The one thing you have to get used to if you live in a Japanese city is the hordes of people. That’s no different from any city in America, but you tend to feel it more in Nihon because it is likely that you use public transportation more than your own kuruma. There are a few reasons for this.
First of all, Japan does public transportation really well. Densha and buses are dependable, clean, and benri. Of course they are faster than driving in most cases and you don’t have to work to find a parking place. I don’t know if it is true, but I have heard that to buy a car in Japan you have to prove you have somewhere to park it. I never had a car in Japan and never felt I needed one. A bicycle and public transportation covered all of my needs.
But when you have kodomo, you have different issues. Try taking a baby on a train. If you’re lucky, they are lulled to sleep. But if you are unlucky, they are going to bawl their eyes out in distress. And then all eyes turn to see what’s going on. Here’s what happens next:
It becomes a project and everyone gets involved. The obāsan sitting next to you jangles a key ring to distract the baby and if the baby reaches for it, she’ll let the baby grab it and hold it. The slightly older mother across the aisle will open her bag and reach into it for a small omocha and offer that up. The grandmother sitting two seats down pulls out some plain cookies and offers the baby those. The teenage boys standing up near you make funny faces to amuse the baby. And the older men do bero bero bah — the Japanese version of peekaboo or any antic done to amuse a baby.
Everyone’s been there. Right?
Recently I read in the news that people sitting in the airline’s first class think that babies should not be allowed to sit there. They pay extra for the luxury and listening to a crying baby disturbs them. Sekkaku okane o dashita noni! You can just imagine the indigence.

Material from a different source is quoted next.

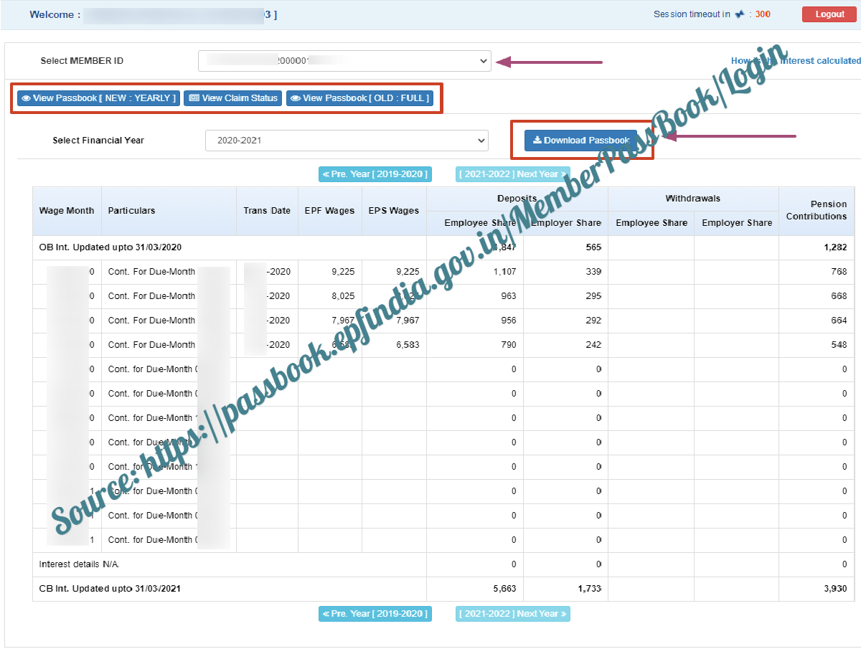Screen dimensions: 861x649
Task: Click top Next Year double-chevron above the table
Action: (563, 174)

You can also imagine what I think of that. They are missing a chance to make a connection and be of help. Too bad for them.

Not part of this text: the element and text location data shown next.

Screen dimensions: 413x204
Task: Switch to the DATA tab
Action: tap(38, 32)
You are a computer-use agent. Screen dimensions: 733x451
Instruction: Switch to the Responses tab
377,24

Once I’d experienced the treatment of a baby on a bus in Japan, I began to carry small toys in my own bag and look for opportunities to give them to mothers with a fussy child. When I took a flight a few years ago, a mother with a toddler sat down next to me in the middle seat. I offered to hold the little girl while she settled herself. I am a nervous flyer and having a toddler on my lap diverted my fuan. She ended up having fun looking out the mado and then eventually fell asleep on my lap. I told the mom that I was a grandmother and this was a joy for me. We all had a very good flight!
- Nihon – 日本 Japan
- kuruma – 車 car, automobile
- Densha – 電車 train
- benri – 便利 convenient
- kodomo – 子供 child
- obāsan – おばあさん grandmother
- omocha – おもちゃ toy. Be careful not to confuse with matcha! And yes, somehow toy takes the honorific ‘o’
- Sekkaku okane o dashita noni -せっかくお金を出したのに Literally, “Even though I went to great pains to pay for this.” Sekkaku is a good word to know. You could say, “Sekkaku benkyō shimashita noni, I flunked the test. Get it? (Even though I went to great pains to study, I flunked the test.” It’s a good word for when you want to bitch about something.
- bero bero bah – ベロベロバー Used like peekaboo with a baby. You say it and then make a funny face perhaps.